* Quoted passage

■ ■ ■

Bring Jesus into your financial situation and break free from debt! This excerpt is from: Unlock God’s Supply For Your Every Need (12 Nov 2017)
God is going to show you
how He supplies.
He’s going to teach you
by showing you,
first of all,
the ways of the world
and then His way of doing it.
Are you ready for that?
Let’s go to John 6.
Alright, I’m going to
read from verse 4.
“Now the Passover,
a feast of the Jews, was near.”
“Then Jesus lifted up His eyes,
and seeing a great multitude”
“coming toward Him,
He said to Philip,”
““Where shall we buy bread,
that these may eat?””
Do you think Jesus thinks
the answer is in buying?
No, because the
next line says:
“This He said to test Philip”.
“For”—I love this,
“For He Himself knew”
“what He would do.”
Sometimes, the Lord
comes to you and
asks you a question.
Just know this:
“He Himself knew”
“what He would do.”
It’s just a test.
Amen.
There are times He tells me,
“Are you willing to do that?”
I said: “Lord, it will cost me
my time, you know…”
But the Lord said:
“Will you do that?”
And I said: “Yes.”
Philip answered Him:
“Two hundred denarii”
“worth of bread is
“not sufficient for them,”
“that every one of them
may have a little.”
So Philip answered
in the natural.
Two hundred denarii
is a lot of money!
More than half a year’s wage.
“It’s not sufficient to
buy bread for them”
“that every one of them
may have a little.”
A little!
How can we speak
these words “a little”
in the presence of
the great I Am?
We say “a little” based on
what we see, not based on
who we are talking to.
So Philip’s problem is
the vastness of the need.
They are—you know,
he looked at it and said:
“It’s not sufficient for them
that everyone may take a little”.
How can you say “a little”
in the presence of the One
who flung the stars in place?
Amen.
The One who spoke into nothing
and something came into being.
How can we say
in the presence of
the Christ of God, that
everyone may take “a little”?
He said this to test Philip.
With God, a little
becomes much.

■ ■ ■

Summarize the sermon excerpt above in two sentences.

* Stored data
■ ■ ■

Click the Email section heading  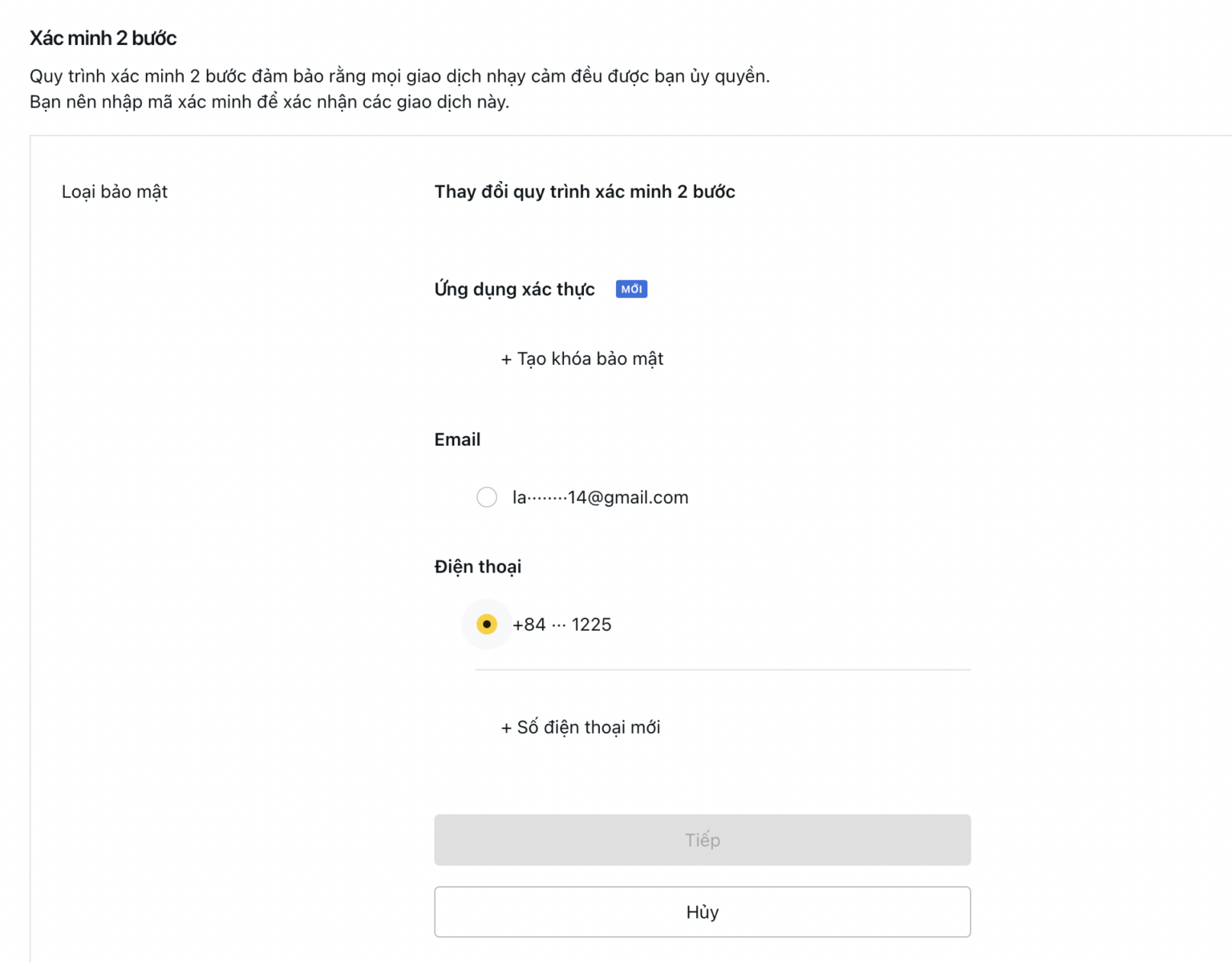pos(457,439)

■ ■ ■

* Exercise answer
Reading from John 6, the sermon excerpt explains that Jesus asked Philip where they could buy bread for the great multitude only to test him, since He Himself knew what He would do. Philip answered in the natural that two hundred denarii worth of bread would not let each person have even a little, and the speaker asks how anyone can say "a little" in the presence of the One who flung the stars in place, because with God a little becomes much.